◆ **DATASET RECORDS**:
►

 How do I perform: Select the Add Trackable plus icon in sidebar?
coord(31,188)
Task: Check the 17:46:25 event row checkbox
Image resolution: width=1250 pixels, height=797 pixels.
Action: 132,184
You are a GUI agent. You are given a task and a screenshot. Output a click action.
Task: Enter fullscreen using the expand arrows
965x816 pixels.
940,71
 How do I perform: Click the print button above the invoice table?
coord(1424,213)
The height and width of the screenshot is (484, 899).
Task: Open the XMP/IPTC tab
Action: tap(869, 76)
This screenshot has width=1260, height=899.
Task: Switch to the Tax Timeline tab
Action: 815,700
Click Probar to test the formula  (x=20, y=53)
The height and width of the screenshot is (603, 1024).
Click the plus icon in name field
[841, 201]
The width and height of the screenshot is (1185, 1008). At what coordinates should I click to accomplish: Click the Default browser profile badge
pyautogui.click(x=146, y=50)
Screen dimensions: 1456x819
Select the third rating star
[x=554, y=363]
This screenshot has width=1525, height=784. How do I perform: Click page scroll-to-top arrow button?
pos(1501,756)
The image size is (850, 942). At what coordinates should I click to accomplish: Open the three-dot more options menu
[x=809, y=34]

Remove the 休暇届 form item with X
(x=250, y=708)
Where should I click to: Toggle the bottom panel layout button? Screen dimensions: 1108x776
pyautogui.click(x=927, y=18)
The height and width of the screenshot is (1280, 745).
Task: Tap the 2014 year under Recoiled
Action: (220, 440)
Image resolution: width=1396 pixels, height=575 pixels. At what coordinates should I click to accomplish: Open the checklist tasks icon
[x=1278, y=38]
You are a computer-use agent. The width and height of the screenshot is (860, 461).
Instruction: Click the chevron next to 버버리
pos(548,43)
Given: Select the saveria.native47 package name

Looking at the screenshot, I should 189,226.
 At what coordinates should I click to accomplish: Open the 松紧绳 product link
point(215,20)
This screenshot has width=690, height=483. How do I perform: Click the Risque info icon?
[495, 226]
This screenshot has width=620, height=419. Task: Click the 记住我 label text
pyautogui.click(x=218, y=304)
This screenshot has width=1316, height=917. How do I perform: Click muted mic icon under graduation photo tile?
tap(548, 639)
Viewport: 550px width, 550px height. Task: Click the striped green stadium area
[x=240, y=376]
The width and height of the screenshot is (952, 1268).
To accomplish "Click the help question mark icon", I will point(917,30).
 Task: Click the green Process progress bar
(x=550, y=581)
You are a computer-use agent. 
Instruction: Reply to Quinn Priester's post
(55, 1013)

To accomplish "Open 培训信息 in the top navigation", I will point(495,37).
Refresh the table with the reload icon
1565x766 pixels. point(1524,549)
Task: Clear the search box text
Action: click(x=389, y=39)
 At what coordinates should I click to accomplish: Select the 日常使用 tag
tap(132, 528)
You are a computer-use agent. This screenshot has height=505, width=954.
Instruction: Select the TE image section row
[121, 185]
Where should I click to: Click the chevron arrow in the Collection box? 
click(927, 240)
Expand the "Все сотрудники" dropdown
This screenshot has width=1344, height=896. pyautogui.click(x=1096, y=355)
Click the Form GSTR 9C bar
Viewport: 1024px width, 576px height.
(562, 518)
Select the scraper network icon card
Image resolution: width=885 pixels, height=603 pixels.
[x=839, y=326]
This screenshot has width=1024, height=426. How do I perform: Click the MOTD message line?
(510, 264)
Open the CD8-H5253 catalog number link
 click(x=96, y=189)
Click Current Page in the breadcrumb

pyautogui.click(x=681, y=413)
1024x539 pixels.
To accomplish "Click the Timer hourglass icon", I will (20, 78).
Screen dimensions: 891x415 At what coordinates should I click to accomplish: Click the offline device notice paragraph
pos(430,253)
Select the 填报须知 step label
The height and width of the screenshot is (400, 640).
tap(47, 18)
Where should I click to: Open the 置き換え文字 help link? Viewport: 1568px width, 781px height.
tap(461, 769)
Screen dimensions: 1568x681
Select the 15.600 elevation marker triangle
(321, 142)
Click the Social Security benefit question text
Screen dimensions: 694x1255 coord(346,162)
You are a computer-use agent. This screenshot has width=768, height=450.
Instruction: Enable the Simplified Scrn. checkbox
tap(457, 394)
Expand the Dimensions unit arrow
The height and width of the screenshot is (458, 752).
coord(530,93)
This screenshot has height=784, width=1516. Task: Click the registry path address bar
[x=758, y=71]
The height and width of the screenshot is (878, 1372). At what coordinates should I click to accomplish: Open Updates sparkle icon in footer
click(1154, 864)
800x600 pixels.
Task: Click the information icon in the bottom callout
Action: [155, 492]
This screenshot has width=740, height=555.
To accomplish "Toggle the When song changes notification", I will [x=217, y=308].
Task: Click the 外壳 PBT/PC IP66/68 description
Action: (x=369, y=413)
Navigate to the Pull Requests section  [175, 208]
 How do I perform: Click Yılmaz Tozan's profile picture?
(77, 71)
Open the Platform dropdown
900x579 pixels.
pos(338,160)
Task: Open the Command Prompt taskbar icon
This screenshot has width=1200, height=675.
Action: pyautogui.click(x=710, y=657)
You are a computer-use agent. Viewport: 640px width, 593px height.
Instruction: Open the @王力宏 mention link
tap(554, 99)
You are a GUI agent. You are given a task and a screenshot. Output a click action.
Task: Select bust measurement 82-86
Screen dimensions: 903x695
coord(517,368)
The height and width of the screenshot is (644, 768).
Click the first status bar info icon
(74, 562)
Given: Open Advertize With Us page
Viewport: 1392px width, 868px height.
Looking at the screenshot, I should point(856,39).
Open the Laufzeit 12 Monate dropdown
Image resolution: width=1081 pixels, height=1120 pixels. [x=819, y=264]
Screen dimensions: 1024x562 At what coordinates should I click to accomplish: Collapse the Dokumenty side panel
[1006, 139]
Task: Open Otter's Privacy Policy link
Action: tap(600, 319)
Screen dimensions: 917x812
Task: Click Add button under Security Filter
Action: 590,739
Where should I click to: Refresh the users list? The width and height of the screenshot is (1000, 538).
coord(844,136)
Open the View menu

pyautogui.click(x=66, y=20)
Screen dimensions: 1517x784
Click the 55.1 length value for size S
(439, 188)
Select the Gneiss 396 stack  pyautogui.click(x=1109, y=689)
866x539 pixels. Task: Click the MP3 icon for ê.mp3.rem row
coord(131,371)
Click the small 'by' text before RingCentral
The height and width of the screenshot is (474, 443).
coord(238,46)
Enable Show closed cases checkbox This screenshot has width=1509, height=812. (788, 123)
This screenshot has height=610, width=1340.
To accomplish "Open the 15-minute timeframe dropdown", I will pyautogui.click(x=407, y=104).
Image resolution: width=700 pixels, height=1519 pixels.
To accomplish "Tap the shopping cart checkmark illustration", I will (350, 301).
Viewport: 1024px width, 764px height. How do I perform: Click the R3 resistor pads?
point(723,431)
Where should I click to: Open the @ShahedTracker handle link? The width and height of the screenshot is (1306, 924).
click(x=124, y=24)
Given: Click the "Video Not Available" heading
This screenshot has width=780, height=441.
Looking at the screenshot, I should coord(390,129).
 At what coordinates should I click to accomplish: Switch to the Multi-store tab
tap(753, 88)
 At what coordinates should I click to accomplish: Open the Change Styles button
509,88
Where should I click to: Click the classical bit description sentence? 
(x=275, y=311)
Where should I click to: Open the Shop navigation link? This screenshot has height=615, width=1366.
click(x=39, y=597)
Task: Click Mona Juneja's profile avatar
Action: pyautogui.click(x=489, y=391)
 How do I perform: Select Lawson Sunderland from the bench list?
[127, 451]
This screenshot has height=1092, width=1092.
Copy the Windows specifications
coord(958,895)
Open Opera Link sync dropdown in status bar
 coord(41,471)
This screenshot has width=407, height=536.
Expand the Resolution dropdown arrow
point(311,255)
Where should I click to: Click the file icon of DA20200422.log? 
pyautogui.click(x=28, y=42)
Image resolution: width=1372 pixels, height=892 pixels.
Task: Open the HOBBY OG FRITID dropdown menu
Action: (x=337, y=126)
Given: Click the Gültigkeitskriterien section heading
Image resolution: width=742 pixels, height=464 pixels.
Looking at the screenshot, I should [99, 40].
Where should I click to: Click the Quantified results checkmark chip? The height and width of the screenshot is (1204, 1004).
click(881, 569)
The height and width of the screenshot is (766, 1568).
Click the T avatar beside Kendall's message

◄

◆ **WHAT YOU WILL DO**: Within the data above, filter for lines containing the word "agent" and copy each one.

◆ **ANSWER SPACE**:
You are a GUI agent. You are given a task and a screenshot. Output a click action.
You are a computer-use agent. The width and height of the screenshot is (860, 461).
You are a computer-use agent. 
You are a computer-use agent. This screenshot has height=505, width=954.
You are a computer-use agent. This screenshot has width=768, height=450.
You are a computer-use agent. Viewport: 640px width, 593px height.
You are a GUI agent. You are given a task and a screenshot. Output a click action.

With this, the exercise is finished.